WHAT THIS TASK INVOLVES
Search the listing for the string "Toggle". Copy every line that has it.

SUPPLIED MATERIAL
────────

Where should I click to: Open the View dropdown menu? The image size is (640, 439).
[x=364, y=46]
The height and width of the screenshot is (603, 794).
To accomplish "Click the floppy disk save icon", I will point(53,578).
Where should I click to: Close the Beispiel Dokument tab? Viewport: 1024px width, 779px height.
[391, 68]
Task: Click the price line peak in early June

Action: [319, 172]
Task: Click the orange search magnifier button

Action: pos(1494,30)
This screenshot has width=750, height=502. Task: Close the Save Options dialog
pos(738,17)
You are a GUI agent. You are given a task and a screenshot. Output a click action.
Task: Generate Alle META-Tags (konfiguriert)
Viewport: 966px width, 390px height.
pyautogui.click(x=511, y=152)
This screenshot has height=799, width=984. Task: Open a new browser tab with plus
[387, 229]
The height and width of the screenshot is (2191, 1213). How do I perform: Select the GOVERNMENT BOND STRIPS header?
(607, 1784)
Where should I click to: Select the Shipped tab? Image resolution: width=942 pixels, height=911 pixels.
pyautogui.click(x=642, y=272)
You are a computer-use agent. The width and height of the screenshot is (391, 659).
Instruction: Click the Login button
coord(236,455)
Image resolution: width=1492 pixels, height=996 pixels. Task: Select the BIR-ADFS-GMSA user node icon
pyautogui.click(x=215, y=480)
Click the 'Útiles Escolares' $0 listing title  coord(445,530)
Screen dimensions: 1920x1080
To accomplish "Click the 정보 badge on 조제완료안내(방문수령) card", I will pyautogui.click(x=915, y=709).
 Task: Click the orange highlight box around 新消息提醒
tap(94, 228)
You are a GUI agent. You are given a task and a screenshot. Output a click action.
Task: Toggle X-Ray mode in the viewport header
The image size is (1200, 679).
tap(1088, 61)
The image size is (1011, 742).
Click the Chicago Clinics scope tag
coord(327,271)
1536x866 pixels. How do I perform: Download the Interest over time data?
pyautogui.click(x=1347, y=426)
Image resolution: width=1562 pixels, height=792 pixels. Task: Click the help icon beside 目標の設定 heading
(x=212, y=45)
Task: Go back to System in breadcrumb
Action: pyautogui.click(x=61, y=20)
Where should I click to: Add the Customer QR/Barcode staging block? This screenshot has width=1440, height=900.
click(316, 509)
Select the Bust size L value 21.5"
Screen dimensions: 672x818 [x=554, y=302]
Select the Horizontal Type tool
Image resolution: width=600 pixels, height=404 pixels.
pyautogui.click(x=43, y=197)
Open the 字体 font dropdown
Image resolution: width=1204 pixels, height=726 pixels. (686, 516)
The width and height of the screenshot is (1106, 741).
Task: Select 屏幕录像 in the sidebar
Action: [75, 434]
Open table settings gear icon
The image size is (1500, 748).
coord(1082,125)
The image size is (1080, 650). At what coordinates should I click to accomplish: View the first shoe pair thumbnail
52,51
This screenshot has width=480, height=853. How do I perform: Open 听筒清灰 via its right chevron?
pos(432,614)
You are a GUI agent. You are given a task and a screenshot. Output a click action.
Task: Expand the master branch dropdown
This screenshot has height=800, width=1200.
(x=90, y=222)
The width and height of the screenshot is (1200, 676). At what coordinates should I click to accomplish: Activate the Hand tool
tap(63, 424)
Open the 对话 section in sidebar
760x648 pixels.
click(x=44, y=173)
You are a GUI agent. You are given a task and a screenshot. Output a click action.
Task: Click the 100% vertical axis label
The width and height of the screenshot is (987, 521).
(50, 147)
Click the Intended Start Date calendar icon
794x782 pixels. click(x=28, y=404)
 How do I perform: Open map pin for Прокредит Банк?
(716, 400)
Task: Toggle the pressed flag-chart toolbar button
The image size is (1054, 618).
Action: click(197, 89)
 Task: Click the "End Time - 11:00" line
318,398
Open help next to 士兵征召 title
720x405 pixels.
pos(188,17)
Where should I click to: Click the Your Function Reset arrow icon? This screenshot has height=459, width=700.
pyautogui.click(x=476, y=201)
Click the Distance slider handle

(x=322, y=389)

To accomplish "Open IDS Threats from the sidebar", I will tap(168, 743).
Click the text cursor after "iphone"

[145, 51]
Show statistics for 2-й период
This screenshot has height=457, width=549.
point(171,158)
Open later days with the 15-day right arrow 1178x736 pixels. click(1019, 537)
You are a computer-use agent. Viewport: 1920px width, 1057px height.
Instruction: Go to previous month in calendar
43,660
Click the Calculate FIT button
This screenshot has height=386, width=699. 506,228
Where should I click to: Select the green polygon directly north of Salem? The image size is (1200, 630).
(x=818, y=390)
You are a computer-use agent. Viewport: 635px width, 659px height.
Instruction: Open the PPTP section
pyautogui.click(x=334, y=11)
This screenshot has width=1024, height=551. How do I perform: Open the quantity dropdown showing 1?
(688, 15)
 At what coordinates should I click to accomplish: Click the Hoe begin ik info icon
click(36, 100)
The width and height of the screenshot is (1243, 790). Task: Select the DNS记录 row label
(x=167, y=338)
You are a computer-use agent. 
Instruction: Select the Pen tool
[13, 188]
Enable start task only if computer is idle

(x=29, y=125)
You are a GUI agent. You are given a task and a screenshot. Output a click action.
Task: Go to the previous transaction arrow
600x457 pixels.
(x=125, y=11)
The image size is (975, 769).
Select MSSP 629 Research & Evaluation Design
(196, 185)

────────

WRITTEN REPLY
Task: Toggle X-Ray mode in the viewport header
Task: Toggle the pressed flag-chart toolbar button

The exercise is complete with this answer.